So this is something that you wrote specifically about implementing high contrast, forced colors.
[00:26:08] Eric: Exactly. And this is through the hook of CSS custom properties. We can get to that in a bit. But if you scroll down a little bit, there is a section on support. And this is a kind of an important preamble before we get into this.
So if we go to write these media queries, there is Windows High Contrast Mode, which only Internet Explorer knows about. So it doesn't work in Chrome, it doesn't work in Firefox, it doesn't work in Safari. Broadly speaking, under the hood, they do have some concessions for it, but for the purposes of this conversation and, like, functionally usable, they don't support it. Edge right now is the only browser right now that fully supports forced color mode properties, by which I mean only on Windows where you can look at different colored themes. The cool part is that the forced color mode media query is cross-browser now, so we no longer have to use a vendor prefix for Windows High Contrast Mode. We now use forced colors mode. So this is to say that only IE and Edge will ever support Windows High Contrast Mode queries, but going forward, the new standard is forced contrast mode, and any browser that participates in web standards will honor it either soon or already does, which is really cool!

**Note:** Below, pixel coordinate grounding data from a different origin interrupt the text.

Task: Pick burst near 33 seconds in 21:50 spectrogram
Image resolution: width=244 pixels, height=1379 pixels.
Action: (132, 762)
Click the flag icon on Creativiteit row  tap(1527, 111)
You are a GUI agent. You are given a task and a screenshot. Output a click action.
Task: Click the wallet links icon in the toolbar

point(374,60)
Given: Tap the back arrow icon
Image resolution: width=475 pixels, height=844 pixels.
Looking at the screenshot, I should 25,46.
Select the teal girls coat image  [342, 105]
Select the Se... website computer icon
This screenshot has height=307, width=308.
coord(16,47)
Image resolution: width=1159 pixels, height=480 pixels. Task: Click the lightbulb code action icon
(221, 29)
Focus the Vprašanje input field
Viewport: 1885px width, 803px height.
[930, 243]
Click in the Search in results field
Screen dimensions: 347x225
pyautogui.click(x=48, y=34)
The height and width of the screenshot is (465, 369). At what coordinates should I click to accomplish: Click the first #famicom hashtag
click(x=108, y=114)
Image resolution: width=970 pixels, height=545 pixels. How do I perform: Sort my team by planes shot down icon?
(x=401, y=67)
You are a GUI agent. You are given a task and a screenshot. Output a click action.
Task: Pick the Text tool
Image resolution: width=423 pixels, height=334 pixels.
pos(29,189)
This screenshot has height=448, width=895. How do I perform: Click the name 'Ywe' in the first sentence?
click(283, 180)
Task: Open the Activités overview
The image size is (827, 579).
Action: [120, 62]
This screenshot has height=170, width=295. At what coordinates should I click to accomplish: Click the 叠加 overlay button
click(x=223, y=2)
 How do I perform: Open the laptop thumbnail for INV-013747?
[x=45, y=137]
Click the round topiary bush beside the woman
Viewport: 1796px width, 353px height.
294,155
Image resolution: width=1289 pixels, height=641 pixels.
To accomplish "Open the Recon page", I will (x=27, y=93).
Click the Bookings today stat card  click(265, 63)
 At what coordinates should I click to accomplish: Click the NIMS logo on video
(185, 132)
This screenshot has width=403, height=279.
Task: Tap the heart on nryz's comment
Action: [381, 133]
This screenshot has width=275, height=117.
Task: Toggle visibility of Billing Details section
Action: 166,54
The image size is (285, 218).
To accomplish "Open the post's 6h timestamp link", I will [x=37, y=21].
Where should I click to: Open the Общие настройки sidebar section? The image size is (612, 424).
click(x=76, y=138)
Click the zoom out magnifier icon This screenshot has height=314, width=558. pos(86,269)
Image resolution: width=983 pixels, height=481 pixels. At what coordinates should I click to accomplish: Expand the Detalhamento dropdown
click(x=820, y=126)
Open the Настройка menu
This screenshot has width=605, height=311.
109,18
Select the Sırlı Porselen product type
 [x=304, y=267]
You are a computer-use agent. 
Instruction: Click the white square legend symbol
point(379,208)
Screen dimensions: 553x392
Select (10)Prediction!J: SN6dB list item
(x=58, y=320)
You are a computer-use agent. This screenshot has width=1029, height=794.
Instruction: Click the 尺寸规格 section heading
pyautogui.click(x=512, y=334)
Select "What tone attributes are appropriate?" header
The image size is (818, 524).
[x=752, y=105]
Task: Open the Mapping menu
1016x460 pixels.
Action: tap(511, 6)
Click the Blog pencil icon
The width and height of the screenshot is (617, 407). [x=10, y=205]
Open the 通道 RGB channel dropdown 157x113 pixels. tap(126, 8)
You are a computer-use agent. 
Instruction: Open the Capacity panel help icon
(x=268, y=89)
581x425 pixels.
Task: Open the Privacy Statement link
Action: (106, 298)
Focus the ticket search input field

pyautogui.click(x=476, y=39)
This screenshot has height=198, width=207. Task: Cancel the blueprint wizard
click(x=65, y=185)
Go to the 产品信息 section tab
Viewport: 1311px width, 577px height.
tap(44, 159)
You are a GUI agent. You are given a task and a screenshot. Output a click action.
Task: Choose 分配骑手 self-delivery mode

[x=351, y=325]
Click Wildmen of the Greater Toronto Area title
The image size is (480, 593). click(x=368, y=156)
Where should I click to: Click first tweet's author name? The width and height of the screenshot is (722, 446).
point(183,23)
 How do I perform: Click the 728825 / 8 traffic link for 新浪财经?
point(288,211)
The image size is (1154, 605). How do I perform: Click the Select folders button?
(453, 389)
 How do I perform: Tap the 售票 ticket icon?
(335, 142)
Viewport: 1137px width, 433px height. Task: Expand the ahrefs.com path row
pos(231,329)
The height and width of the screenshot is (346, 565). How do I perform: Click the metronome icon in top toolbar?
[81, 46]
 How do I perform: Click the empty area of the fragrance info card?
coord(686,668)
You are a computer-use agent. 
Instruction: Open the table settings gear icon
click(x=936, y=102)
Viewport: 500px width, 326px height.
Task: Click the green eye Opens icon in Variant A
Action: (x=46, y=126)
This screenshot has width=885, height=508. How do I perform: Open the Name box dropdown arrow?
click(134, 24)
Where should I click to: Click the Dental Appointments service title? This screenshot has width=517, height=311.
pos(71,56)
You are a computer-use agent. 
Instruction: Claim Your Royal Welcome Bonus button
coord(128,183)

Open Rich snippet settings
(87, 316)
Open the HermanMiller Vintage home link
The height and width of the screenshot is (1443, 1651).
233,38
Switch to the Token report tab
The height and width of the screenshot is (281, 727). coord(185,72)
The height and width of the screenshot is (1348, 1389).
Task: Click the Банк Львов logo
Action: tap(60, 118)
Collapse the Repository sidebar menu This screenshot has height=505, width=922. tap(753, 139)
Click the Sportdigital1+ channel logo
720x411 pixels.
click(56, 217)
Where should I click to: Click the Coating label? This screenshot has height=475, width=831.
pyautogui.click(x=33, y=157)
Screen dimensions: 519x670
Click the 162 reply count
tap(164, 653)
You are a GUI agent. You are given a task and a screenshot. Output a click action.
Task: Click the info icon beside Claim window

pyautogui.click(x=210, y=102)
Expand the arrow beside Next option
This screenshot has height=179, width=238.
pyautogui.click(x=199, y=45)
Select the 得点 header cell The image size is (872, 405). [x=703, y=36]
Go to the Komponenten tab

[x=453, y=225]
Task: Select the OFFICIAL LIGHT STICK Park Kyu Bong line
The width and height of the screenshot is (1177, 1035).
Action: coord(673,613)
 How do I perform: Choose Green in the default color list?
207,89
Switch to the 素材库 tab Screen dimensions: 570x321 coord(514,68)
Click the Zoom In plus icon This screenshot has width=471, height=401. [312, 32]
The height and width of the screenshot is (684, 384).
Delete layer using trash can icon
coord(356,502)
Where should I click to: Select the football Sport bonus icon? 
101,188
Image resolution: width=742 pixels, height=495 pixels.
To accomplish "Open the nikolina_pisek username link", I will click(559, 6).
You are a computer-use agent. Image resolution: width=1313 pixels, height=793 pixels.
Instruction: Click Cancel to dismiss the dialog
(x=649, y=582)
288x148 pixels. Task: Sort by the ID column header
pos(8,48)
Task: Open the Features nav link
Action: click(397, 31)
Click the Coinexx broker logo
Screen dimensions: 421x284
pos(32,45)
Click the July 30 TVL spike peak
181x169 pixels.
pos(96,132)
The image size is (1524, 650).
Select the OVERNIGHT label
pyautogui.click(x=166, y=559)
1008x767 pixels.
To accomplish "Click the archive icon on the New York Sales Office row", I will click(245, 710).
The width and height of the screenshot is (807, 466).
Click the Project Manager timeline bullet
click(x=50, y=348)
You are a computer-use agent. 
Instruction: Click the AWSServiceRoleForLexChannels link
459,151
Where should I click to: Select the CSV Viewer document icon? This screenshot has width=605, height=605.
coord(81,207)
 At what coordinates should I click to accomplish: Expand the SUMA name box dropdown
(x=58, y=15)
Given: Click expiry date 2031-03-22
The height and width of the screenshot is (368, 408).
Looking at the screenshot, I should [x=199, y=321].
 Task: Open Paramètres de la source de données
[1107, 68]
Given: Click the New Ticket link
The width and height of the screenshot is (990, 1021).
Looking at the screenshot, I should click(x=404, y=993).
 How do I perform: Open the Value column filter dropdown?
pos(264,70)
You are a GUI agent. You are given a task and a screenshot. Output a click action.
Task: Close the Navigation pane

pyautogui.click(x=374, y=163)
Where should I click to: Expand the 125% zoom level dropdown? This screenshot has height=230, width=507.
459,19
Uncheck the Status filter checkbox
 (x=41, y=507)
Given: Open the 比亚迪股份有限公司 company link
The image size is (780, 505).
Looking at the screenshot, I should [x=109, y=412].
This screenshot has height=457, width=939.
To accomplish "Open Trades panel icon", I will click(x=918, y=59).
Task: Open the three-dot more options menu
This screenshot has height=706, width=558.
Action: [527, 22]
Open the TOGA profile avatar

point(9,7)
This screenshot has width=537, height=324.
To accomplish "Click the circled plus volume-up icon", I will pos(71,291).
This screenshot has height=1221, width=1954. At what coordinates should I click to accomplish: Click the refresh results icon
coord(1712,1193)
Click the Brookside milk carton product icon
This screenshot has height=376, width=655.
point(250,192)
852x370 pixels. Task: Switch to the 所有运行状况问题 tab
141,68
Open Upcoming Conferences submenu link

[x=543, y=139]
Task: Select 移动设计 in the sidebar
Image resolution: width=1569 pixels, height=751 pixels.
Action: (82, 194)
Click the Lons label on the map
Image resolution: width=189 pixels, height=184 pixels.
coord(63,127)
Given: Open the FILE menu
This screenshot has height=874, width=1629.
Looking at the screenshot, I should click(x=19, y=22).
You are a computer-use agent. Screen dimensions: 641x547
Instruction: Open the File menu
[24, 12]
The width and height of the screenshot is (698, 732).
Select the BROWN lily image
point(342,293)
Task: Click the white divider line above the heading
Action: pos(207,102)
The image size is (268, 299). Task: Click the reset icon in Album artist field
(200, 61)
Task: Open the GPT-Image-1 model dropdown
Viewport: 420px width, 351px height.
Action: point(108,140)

The other thing that I kind of like to mention here is IE11 might be dead by way of Microsoft discontinuing support, but the map is not the territory. And, you know, particularly through the lens of disability, people are highly reluctant to upgrade technology if they don't know the consequences of it. They may not have the money to be able to afford a new device. On top of that, like, some people are just locked out. Like, at your job, if you're using IE11, because somebody wrote an intranet app, you know, in 2004 and you've been using it ever since, and it's mission-critical, and no way in heck are we gonna update. Like, those circumstances happen and there's people at the end of it, and it's important to remember that.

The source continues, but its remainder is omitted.